Arbeitsauftrag
In welche vier Arten teilen sich die Machtpunkte laut dem Textauszug?

Textauszug
============
Oh Fuck: Extremisten haben das Heer unterwandert und verweigern den Gehorsam!

Welcher Charakter welchem Posten am ehesten gerecht wird hängt von seinen Werten ab. Neben Kriegskunst, Finesse, Charisma und Eifer gibt es eine Reihe weiterer Eigenschaften und Umstände, die einer Person eigen sind. In Republiken gehören alle Charaktere außerdem einer Fraktion an – und in jedem Fall einer großen Familie: Der Pool aus Charakteren bildet sich nämlich aus allen adligen Familien des Reichs, mitunter auch aus jenen eingegliederter Länder, wenn man sich dazu entscheidet.

Was tun mit den Eliten der Barbaren?

Wie auch in EU gibt es Machtpunkte; Diese teilen sich hier, analog zu den Charakterwerten, in Militär,- Zivil-, Redekunst- und Religionspunkte. Ihr Einsatz erlaubt unter Anderem den Kauf von Armeetraditionen, diplomatischen Aktionen, Omen oder Erfindungen. Der Pool verfügbarer Erfindungen ergibt sich aus dem technologischen Fortschritt, der sich ebenfalls in die vier genannten Gruppen gliedert.

Das Handelssystem wurde vereinfacht und erinnert jetzt eher an Civilization: Es gibt 34 Handelsgüter, die zum Teil auch zum Bau bestimmter Einheiten benötigt werden. Sie verfügen über keinen errechneten Handelswert mehr, der sich über ein kompliziertes System in Gold übersetzen lässt; Jede Provinz, die Zugriff auf sie hat, erhält gewisse Boni. Gibt es einen Überschuss in einer Stadt wird dieser entweder in andere Städte der Provinz transportiert oder im Rahmen eines Handelsabkommens ins Ausland exportiert, was die Einnahmen erhöht.

Neben der bereits erwähnten Adeligenrepublik gibt es klassische Monarchien, in denen es vor Allem gilt, die Nachfolge zu sichern und Thronprätendenten zu neutralisieren. Dies fällt in Republiken naheliegender weise weg, da alle paar Jahre Wahlen abgehalten werden, die vom Spieler nur indirekt beeinflusst werden können.

In Republiken wählt der Senat das nächste Staatsoberhaupt

Des Weiteren stehen Stammeskönigtum und Häuptlingsherrschaft zur Wahl. Diese starten als nomadische oder sesshafte Stämme und sind eher dezentral organisiert: Sie setzen sich aus Clans zusammen, die über Anführer inklusive Privatarmee verfügen. Mit zunehmender Zentralisierung entwickeln sich diese Staaten weiter – wenn die mächtigen Clanführer das zulassen. Eine eindeutige Anspielung nicht nur auf germanische Traditionen und deutsche Geschichte: lokale Machthaber teilen ihre provinzielle Macht nur ungern mit irgendeiner entfernten Hauptstadt.

Dort nämlich kann der Spieler auch verschiedene Gesetze erlassen. Diese behandeln Themen wie Währung, Religion oder Diplomatie und helfen dabei, das Land weiter zu zentralisieren. Unter gewissen Umständen lassen sich auch große Entscheidungen treffen, etwa ein Wechsel der Regierungsform oder die Gründung einer Nation.
============
Zu prüfende Daten
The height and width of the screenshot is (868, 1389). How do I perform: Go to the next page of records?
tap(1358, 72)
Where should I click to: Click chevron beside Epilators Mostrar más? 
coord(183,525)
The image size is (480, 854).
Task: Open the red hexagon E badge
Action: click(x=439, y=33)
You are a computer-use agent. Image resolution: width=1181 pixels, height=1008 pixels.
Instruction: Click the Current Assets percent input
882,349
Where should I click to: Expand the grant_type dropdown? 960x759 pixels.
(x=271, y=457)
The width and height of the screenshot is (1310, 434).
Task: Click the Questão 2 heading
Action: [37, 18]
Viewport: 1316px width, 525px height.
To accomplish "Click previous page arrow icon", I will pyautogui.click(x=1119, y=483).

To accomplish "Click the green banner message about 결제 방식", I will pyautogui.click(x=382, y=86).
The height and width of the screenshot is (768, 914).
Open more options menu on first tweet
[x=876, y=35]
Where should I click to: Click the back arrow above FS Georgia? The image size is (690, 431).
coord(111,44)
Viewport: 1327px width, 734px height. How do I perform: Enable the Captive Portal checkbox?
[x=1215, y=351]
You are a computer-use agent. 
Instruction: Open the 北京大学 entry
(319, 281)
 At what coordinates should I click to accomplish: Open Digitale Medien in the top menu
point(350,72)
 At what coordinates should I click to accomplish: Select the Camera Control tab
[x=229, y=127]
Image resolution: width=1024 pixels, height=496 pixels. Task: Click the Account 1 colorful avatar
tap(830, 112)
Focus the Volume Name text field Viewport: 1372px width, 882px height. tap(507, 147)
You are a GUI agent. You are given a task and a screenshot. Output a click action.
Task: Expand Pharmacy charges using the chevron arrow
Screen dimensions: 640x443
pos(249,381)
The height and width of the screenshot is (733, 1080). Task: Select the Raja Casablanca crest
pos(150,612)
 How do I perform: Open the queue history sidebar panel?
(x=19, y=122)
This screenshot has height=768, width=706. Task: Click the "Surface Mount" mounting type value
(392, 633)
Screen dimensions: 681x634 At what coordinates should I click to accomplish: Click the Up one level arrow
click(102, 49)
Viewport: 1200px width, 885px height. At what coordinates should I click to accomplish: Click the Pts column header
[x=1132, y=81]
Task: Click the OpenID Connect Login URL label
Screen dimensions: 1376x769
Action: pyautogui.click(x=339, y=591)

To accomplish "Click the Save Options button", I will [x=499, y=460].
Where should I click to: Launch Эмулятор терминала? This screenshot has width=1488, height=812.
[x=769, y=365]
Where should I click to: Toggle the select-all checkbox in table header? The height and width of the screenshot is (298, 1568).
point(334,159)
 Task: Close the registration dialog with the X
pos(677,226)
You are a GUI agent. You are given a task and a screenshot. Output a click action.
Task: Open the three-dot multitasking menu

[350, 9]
============
Lösung zur Aufgabe
Militär-, Zivil-, Redekunst- und Religionspunkte.